Recorded information start

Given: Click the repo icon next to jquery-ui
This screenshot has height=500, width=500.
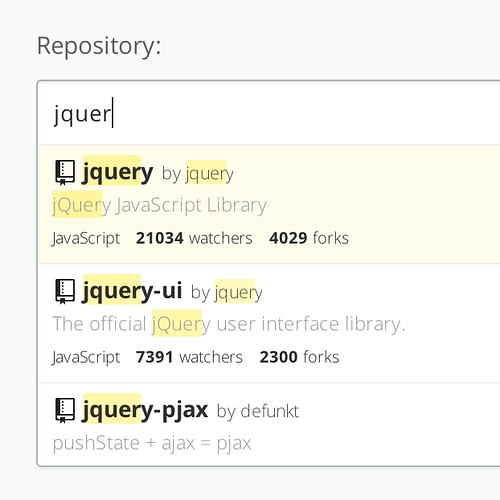Looking at the screenshot, I should (x=65, y=291).
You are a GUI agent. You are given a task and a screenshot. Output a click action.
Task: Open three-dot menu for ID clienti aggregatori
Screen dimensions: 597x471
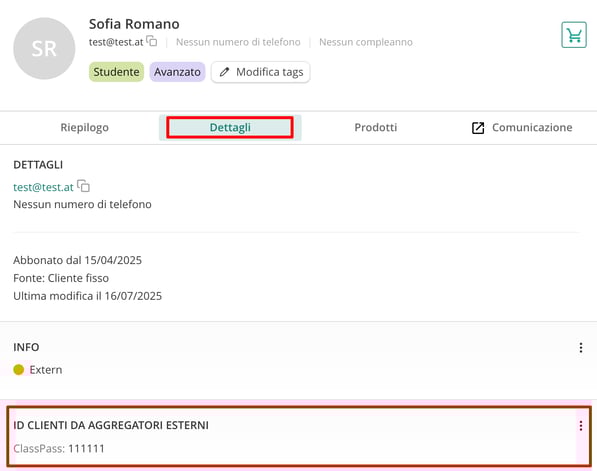point(581,426)
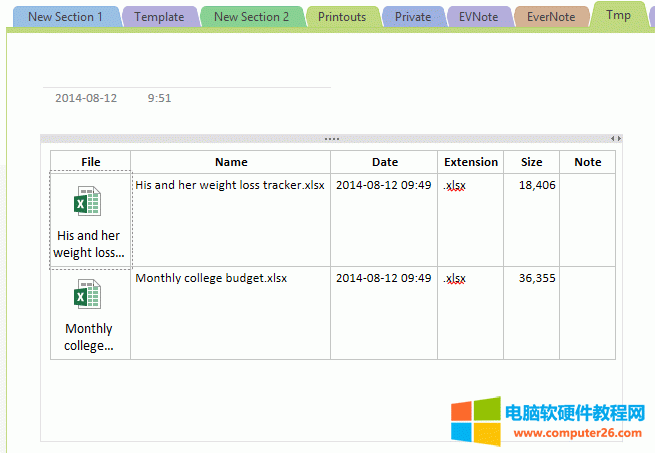Go to the Printouts section tab

click(x=342, y=17)
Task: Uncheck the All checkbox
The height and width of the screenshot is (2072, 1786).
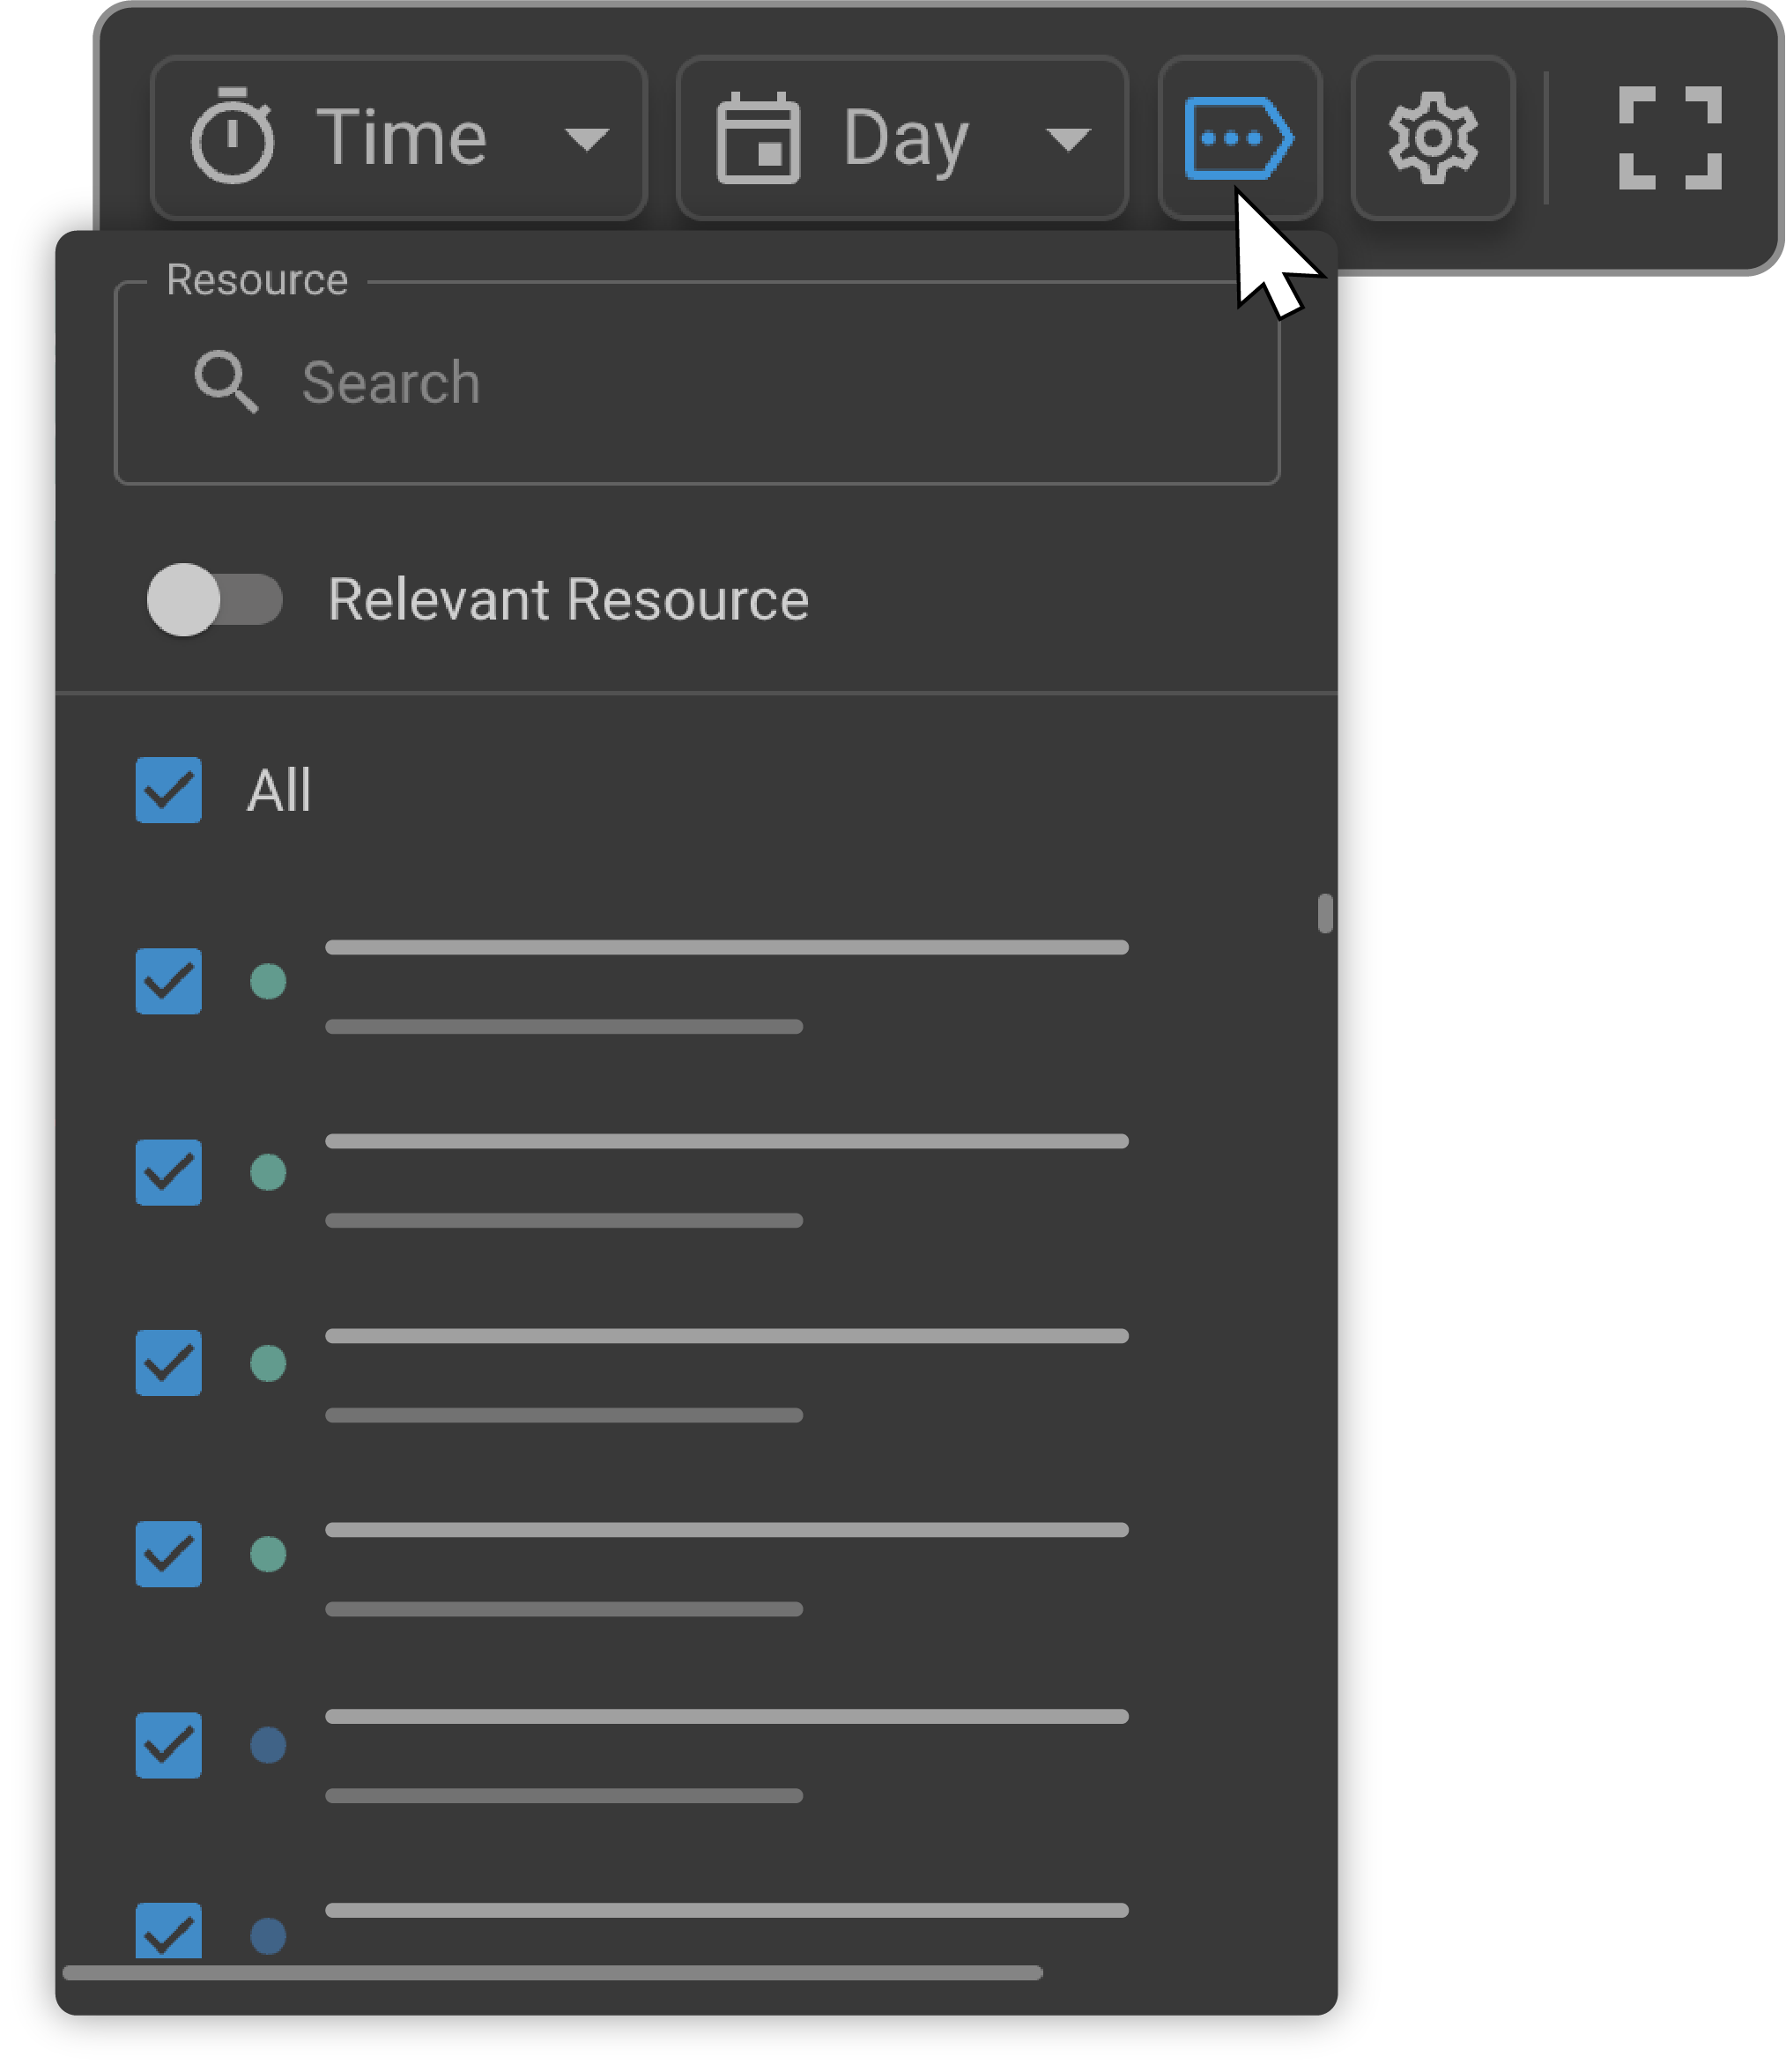Action: tap(168, 790)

Recorded information end

**Exercise requirements**.
Copy all the lines above again, with "checkbox" swapped for "toggle" and everything else left as it is. Leave out the pictures.

**Finished answer**.
Given: Click the repo icon next to jquery-ui
This screenshot has height=500, width=500.
Looking at the screenshot, I should (x=65, y=291).
You are a GUI agent. You are given a task and a screenshot. Output a click action.
Task: Open three-dot menu for ID clienti aggregatori
Screen dimensions: 597x471
point(581,426)
Go to the Printouts section tab

click(x=342, y=17)
Task: Uncheck the All toggle
The height and width of the screenshot is (2072, 1786).
Action: tap(168, 790)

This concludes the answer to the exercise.